Öffentliche Auftragsvergabe in Deutschland – Sozial und nachhaltig?

Titeldaten Zusätzliche Informationen
  • Sack, Detlef; Schulten, Thorsten; Sarter, Eva Katharina; Böhlke, Nils
  • Nomos, Baden-Baden, 2016, S. 100
  • ISBN 978-3-8487-2943-2
    Fachbuch
Abstract
Aus der Monatsinfo 8-9/2016: Ziel des Buches ist es, Einblick in die grundlegenden Strukturen des deutschen Vergaberechts zu geben und die Entwicklung der Berücksichtigung sozialer Aspekte darzustellen und die Umsetzung sozialer Aspekte in Vergabeverfahren zu erläutern.

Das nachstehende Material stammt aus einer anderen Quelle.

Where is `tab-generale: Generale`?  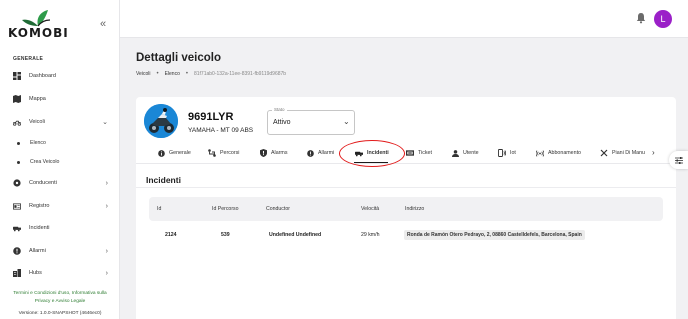
tab-generale: Generale is located at coordinates (174, 153).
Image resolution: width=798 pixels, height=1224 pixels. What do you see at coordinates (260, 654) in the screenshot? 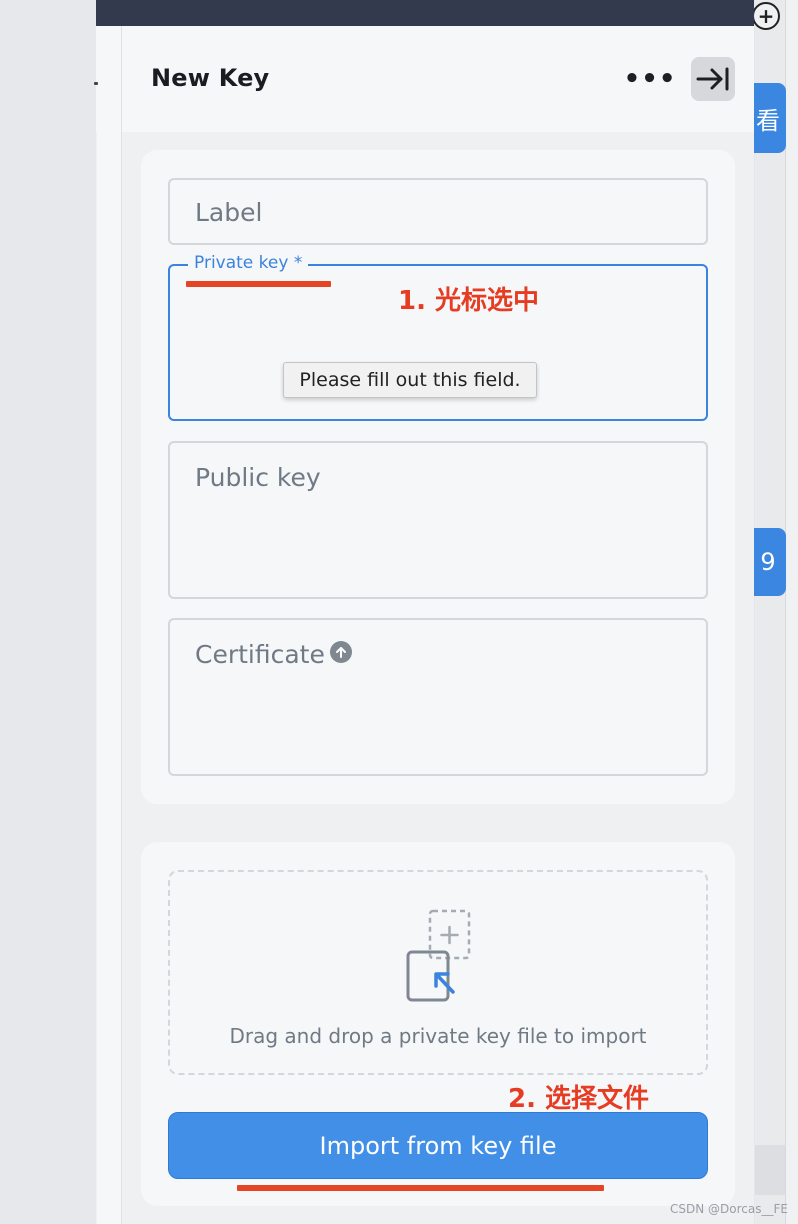
I see `certificate-placeholder: Certificate` at bounding box center [260, 654].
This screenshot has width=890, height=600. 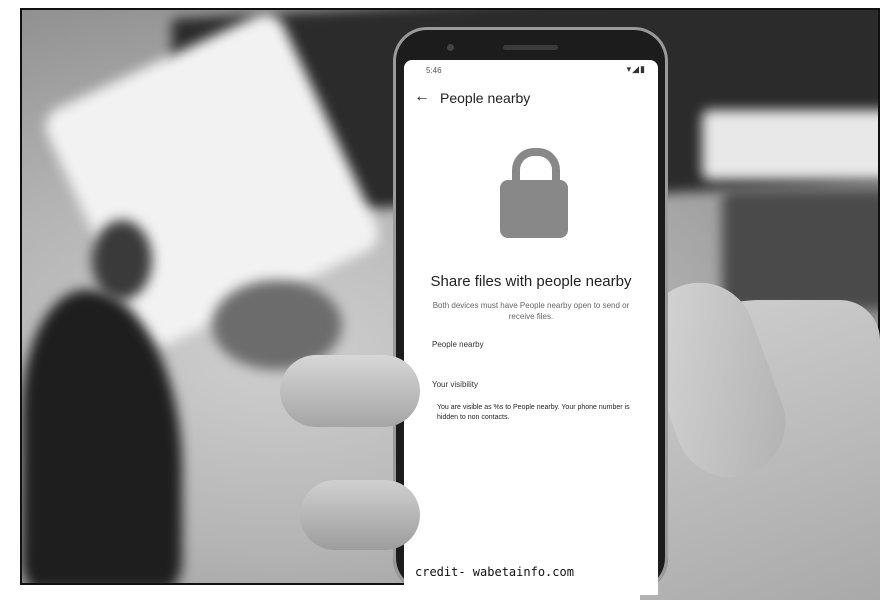 I want to click on your-visibility-setting: Your visibility, so click(x=455, y=384).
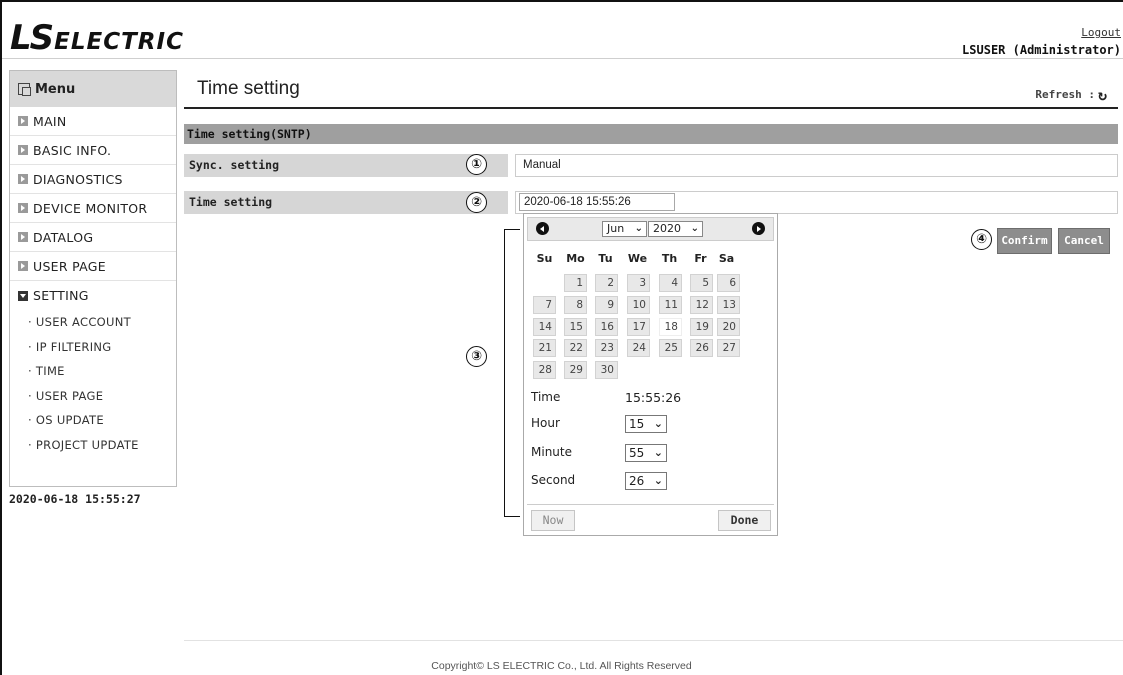 This screenshot has height=675, width=1123. I want to click on calendar-day: 12, so click(702, 305).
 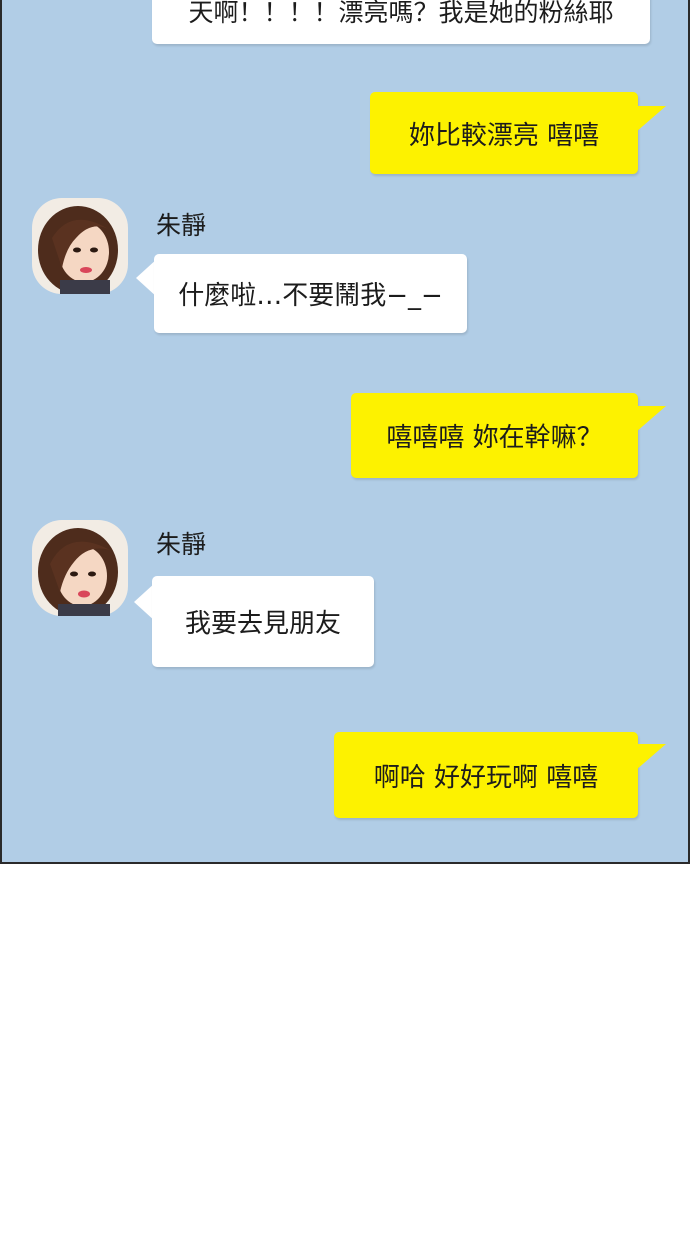 I want to click on incoming-message: 我要去見朋友, so click(x=263, y=622).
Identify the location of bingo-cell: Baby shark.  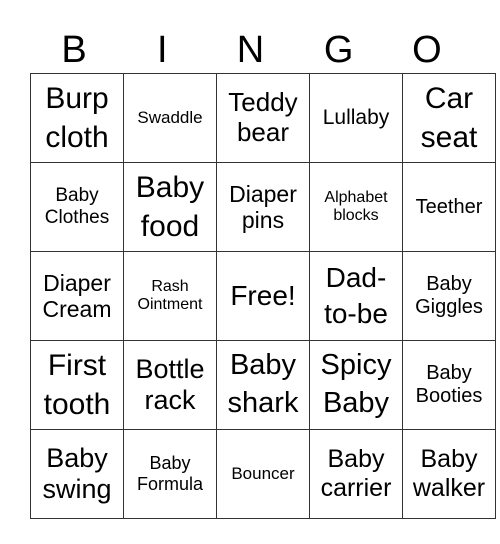
(263, 385).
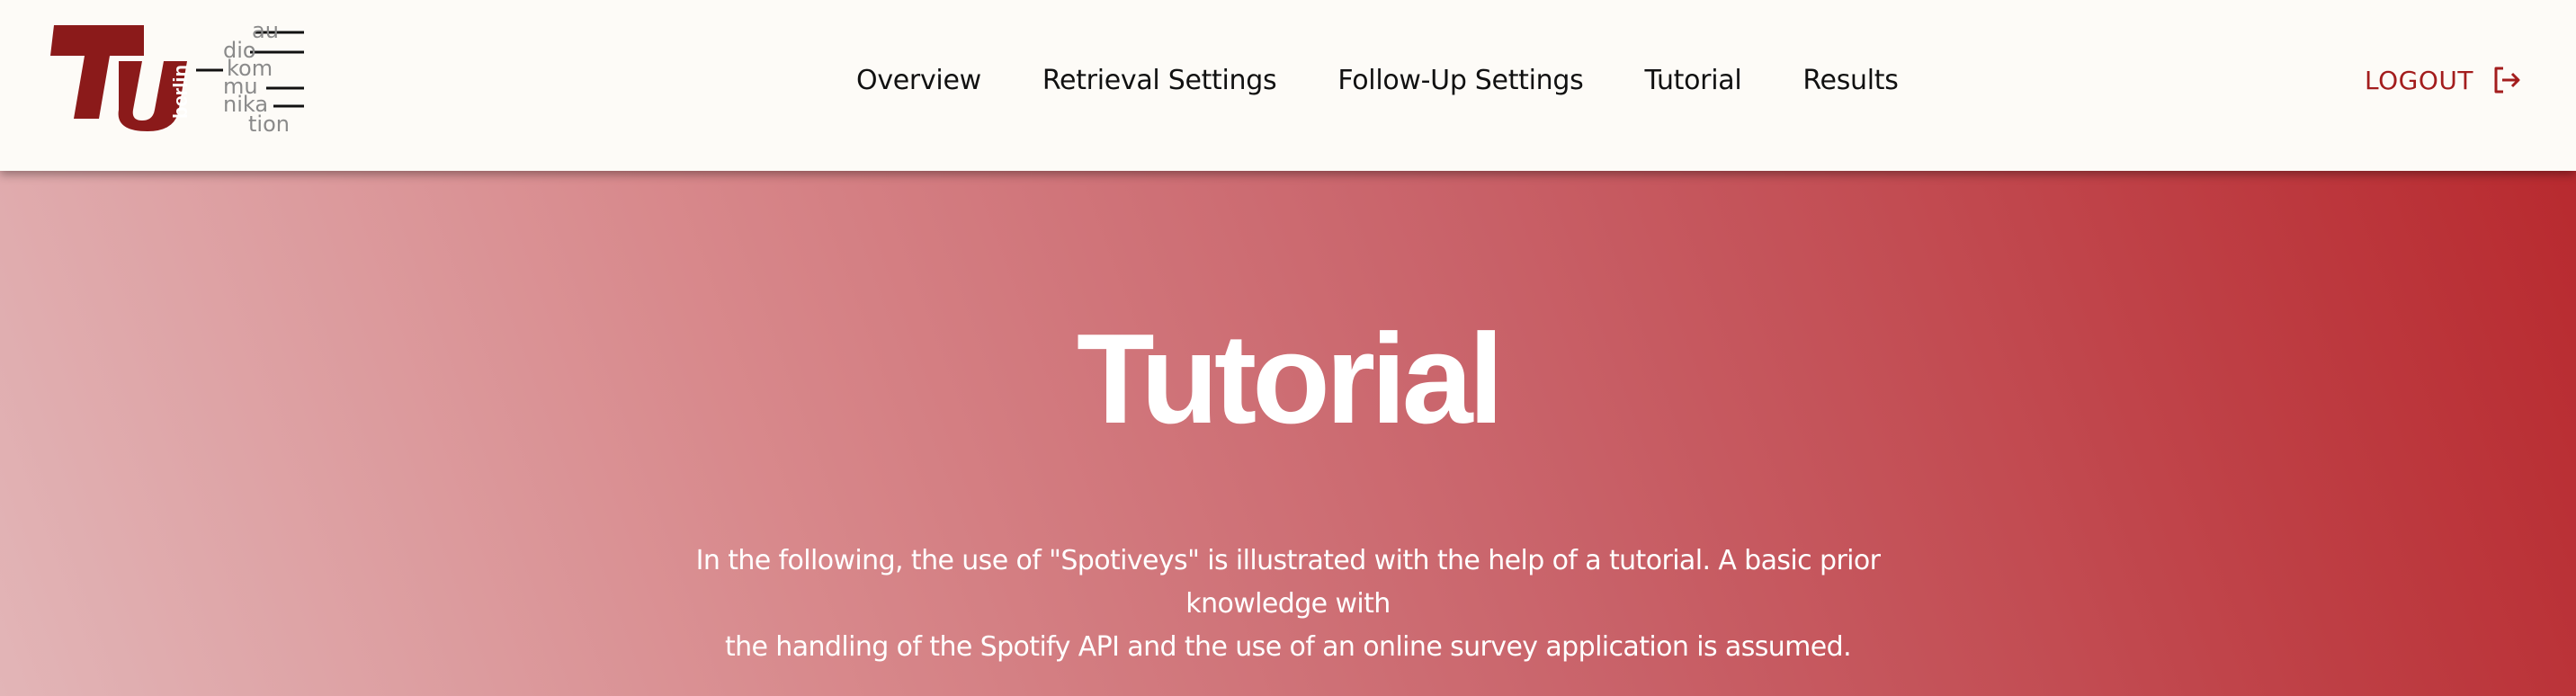 The height and width of the screenshot is (696, 2576). I want to click on logout-icon, so click(2507, 80).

Grundlage bilden die Ergebnisse zweier Projekte der Hans-Böckler-Stiftung. Eingeleitet wird das Buch mit einem Überblick über die Entwicklung des Vergaberechts und den aktuellen Stand. Einen Schwerpunkt bilden die Berücksichtigung sozialer Zwecke. Es schließt sich eine vertiefte Darstellung der in Landesvergabegesetzen verankerten sozialen Kriterien an, angefangen mit lohnbezogenen Kriterien (Tariftreue, Mindestlohn, gleiche Bezahlung). Anschließend geht der Text kurz auf die Forderung nach Antidiskriminierung und Gleichstellung ein. Ausführlicher dargestellt sind Maßnahmen von Arbeitsmarktintegration, Ausbildung und Familienfreundlichkeit sowie kurz die Förderung der Beteiligung von kleinen und mittleren Unternehmen. Im folgenden Abschnitt werden die Kosten, die bei der Berücksichtigung sozialer Standards entstehen können, beleuchtet. Vor einem abschließenden Abschnitt mit Vorschlägen für eine effizientere Umsetzung sozialer Standards wird die Frage der Kontrolle bei der Umsetzung geprüft. Für die Weiterentwicklung des Vergaberechts wird u.a. vorgeschlagen, stärker Evaluationen von Landesvergabegesetzen vorzunehmen, die Zahl der Vergabestellen zu reduzieren und (auch durch diese Maßnahme) die Qualifizierung des Personals zu steigern. Auch die Präqualifikation soll weiterentwickelt werden und es wird auf die zentrale Rolle der Kontrolle der Einhaltung der Vorgaben hingewiesen. In separaten Kästen („Infoboxen“) werden besonders wichtige Themen, z.B. die ILO-Konvention 94, das Rüffert-Urteil des EuGH oder das Verfahren Regiopost, in näheren Einzelheiten oder Praxisbeispiele von „good practice“ dargestellt, um dem Leser über die Darstellung im Text hinaus mehr Informationen zu diesen Punkte zu geben.